No, this doesn’t refer to a theologian and a philosopher, but a six-year-old curmudgeon and his stuffed tiger. Chances are, if you are under 30 you sadly may have never heard of the Bill Watterson comic strip, one of the most influential, entertaining and groundbreaking of the genre. Tomorrow (Tuesday, March 10) a retrospective book is being published, which grew out of an exhibition at the Billy Ireland Cartoon Library & Museum at Ohio State University that ran in 2014. (Did you know there was a cartoon library and museum? I didn’t either.)
Christopher Caldwell writes about this and the comic strip in a Wall Street Journal piece, the title of which many would agree with: “‘Calvin and Hobbes’: America’s Most Profound Comic Strip.” Here is a brief intro from Caldwell, for those not familiar the world of ‘Calvin and Hobbes’:
In 1985, American newspaper readers met an appalling little boy. He taunted his mother (“Prepare for annihilation, pitiful Earth female”), tormented a classmate by telling her he had brought a “thermos full of phlegm” for lunch and kept a sign on his bedroom door that read “Enter and die.” Millions fell in love with him.
Running in hundreds of papers for the following decade, Bill Watterson ’s “Calvin and Hobbes” was not only the strangest American comic strip. It was also the funniest, the most touching and the most profound. . . .
At its simplest level, the strip is about the friendship between a bright 6-year-old misfit (Calvin) and his pet tiger (Hobbes). Its “trick” is that Hobbes is a lifeless stuffed animal when others are present and a rollicking, witty companion when they are not. So the story can be understood on many levels. It is about the richness of the imagination, the subversiveness of creativity and the irreconcilability of private yearnings and worldly reality. Where Calvin sees a leaf-monster trying to swallow him, Calvin’s father sees his troublemaker son scattering the leaf-piles he has spent all afternoon raking.

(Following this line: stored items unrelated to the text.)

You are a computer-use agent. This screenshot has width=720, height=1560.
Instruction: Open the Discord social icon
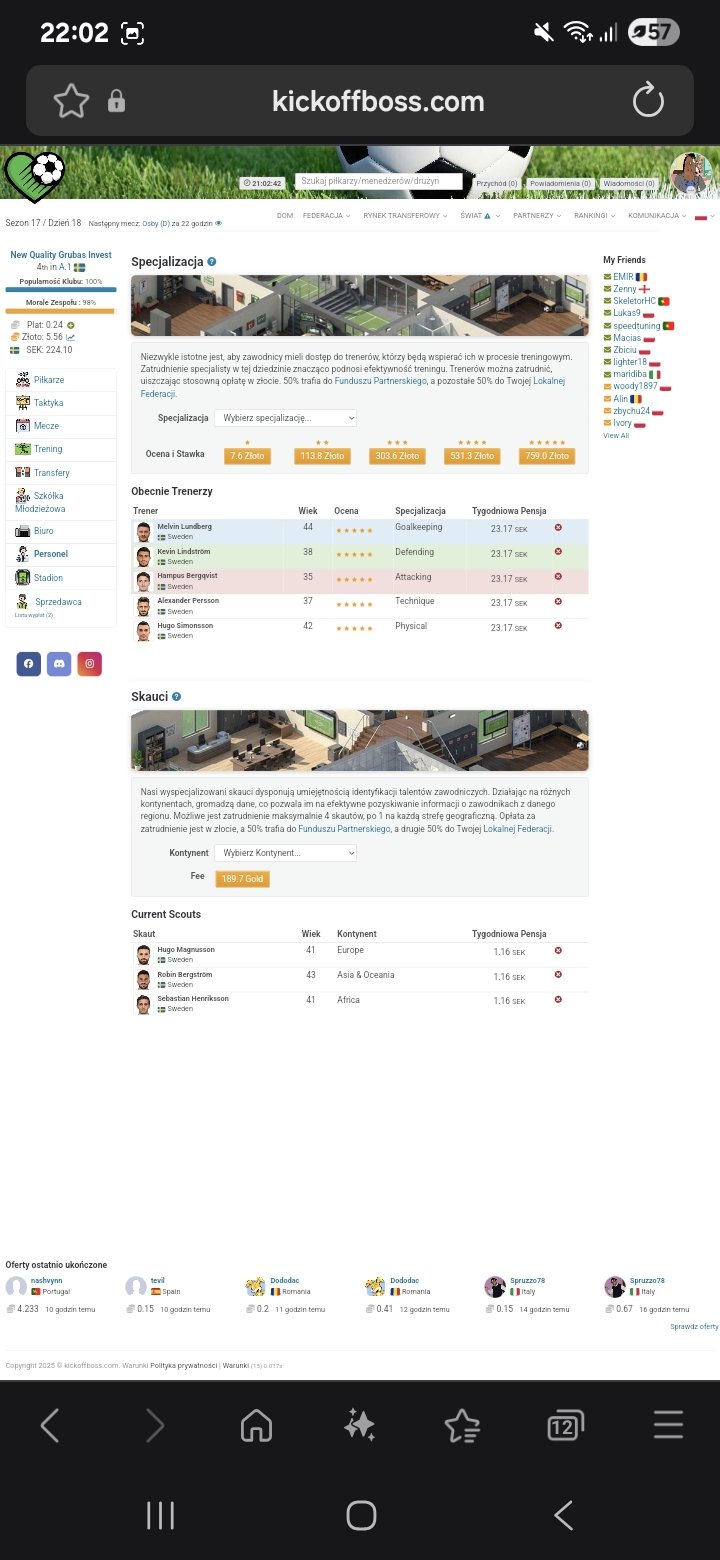tap(59, 664)
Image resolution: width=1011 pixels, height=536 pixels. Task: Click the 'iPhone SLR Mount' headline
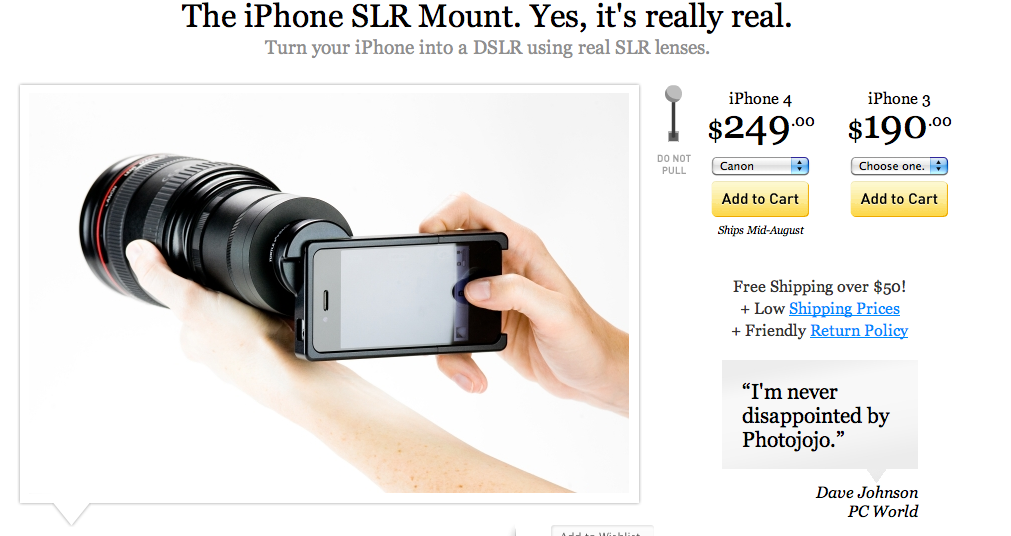click(x=487, y=16)
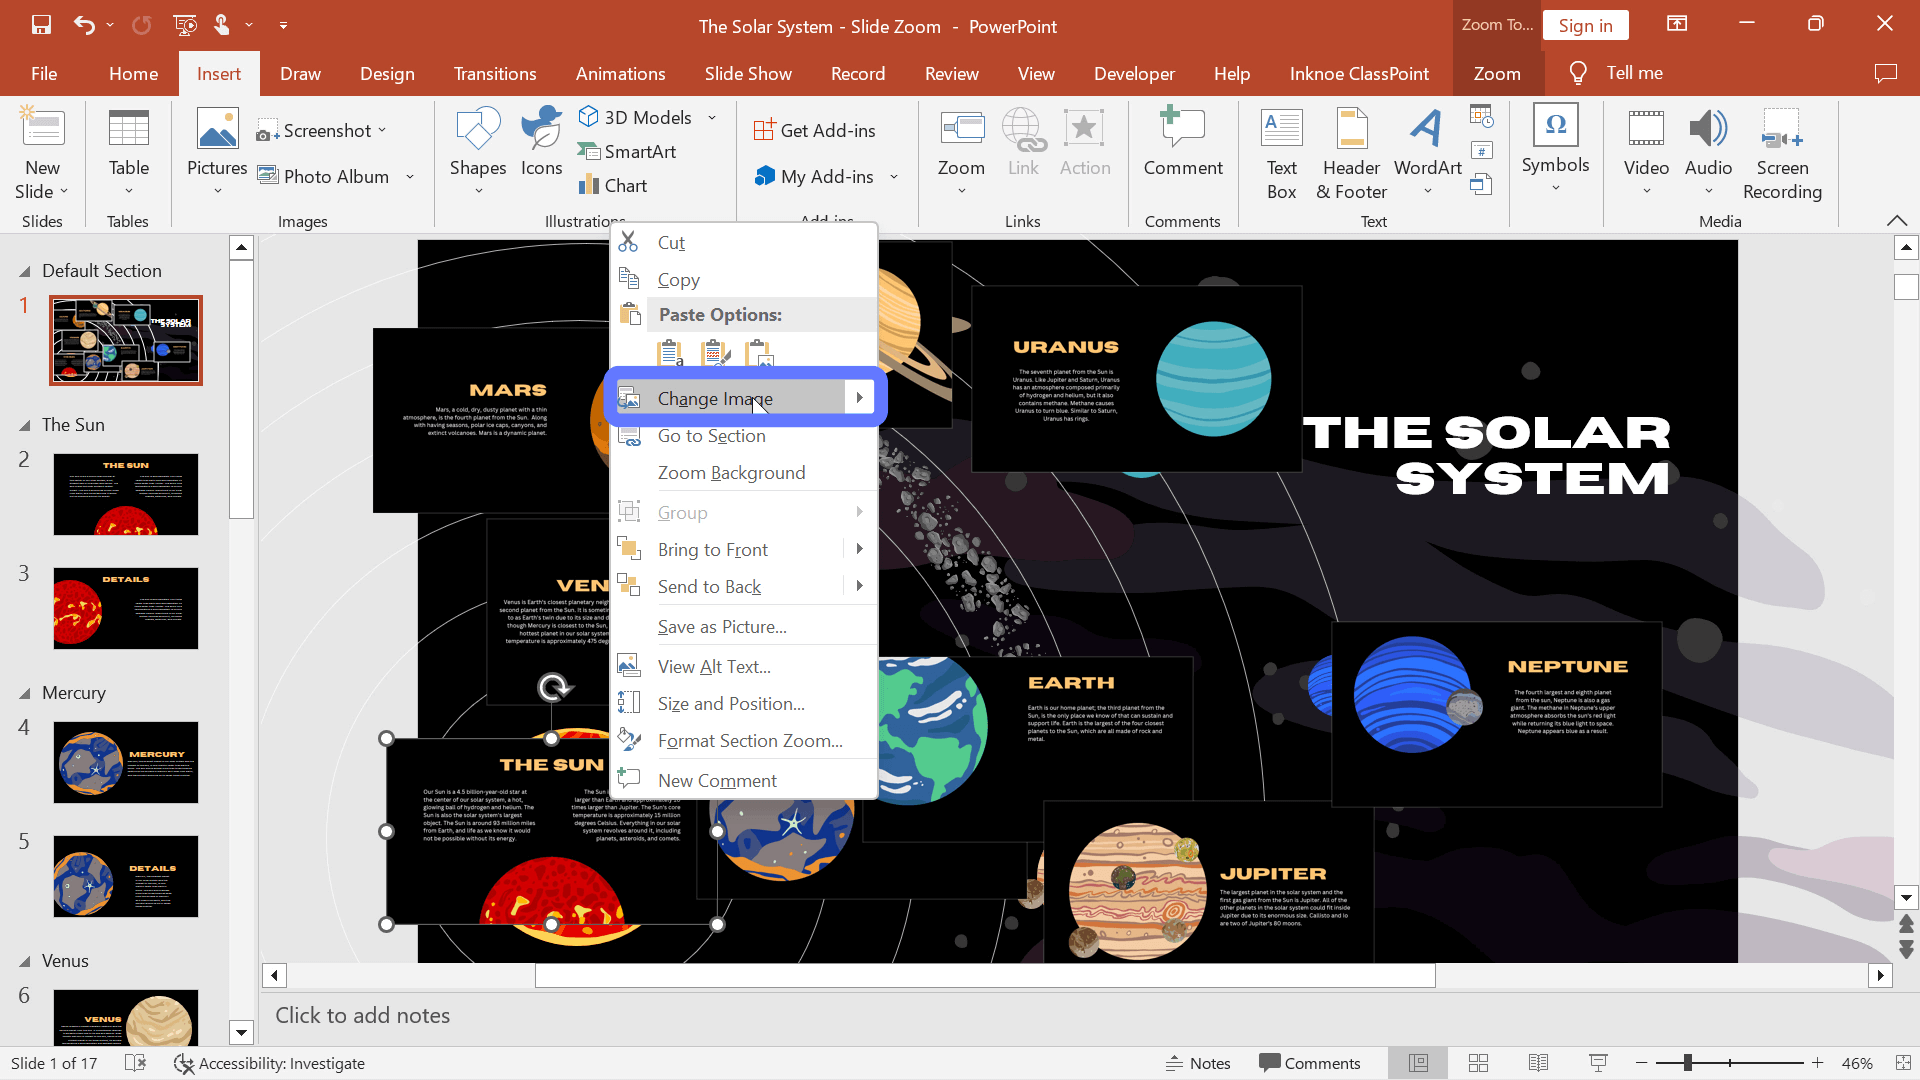
Task: Open the WordArt text tool
Action: click(1428, 150)
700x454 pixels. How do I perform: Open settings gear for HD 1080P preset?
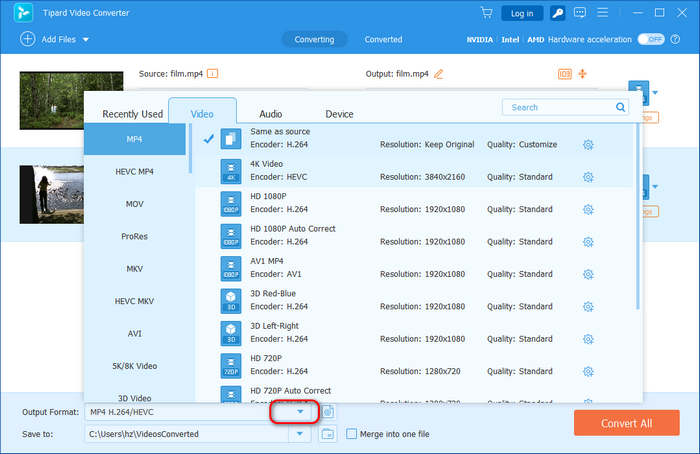(588, 210)
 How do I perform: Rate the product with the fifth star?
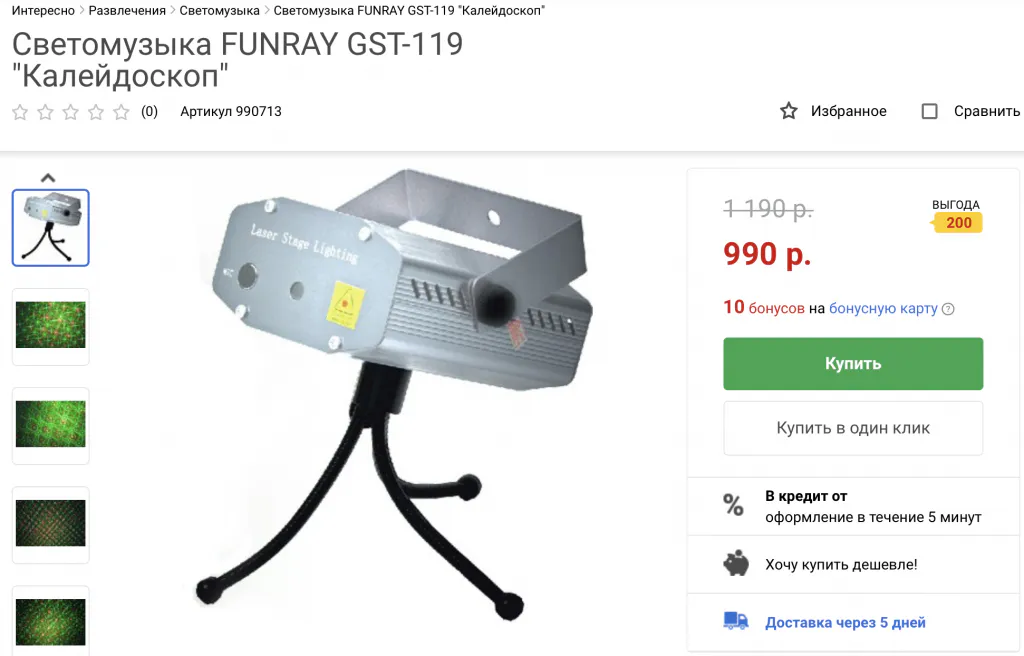[x=121, y=112]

For those who loved “Calvin and Hobbes” it was a sad day in 1995 when we learned that Bill Watterson was hanging it up and retiring; he was only 35. But the strip lives on in books and of course on the Internet. But maybe Watterson walked out at the right time. Caldwell points out that the cultural and media climate of our day would make his humor and insights a tough sell:
“Calvin and Hobbes” would have faced big challenges if Mr. Watterson had decided to carry on. The Internet has cut a swath through the press. There are no longer hundreds of independent newspapers to which a cartoonist can syndicate his work.
And today’s cultural climate might have made it more difficult for him to render a boy’s imaginative life in a realistic way. Calvin fantasizes not just about dinosaurs flying F-14s but also about shooting up his school with a tank. At one point, he tells Susie Derkins—his neighbor, rival and secret crush—“I’m sure it’s frustrating knowing that men are bigger, stronger and better at abstract thought than women.” That these are all jokes matters little. Enforcers of taste are not known for their humor.
So one feels a double nostalgia in looking back at Mr. Watterson’s cartoons—first for an artist who is probably the greatest his genre has produced, second for the culture he spoke from, which was in ways freer than our own.
Of course, few of us would trade the Internet for a single daily cartoon strip, but one does feel a twinge of regret that speech codes and shrill denunciations have replaced common sense and acceptance of humorous intent. It almost makes one want to get in a tank and . . . oh, never mind.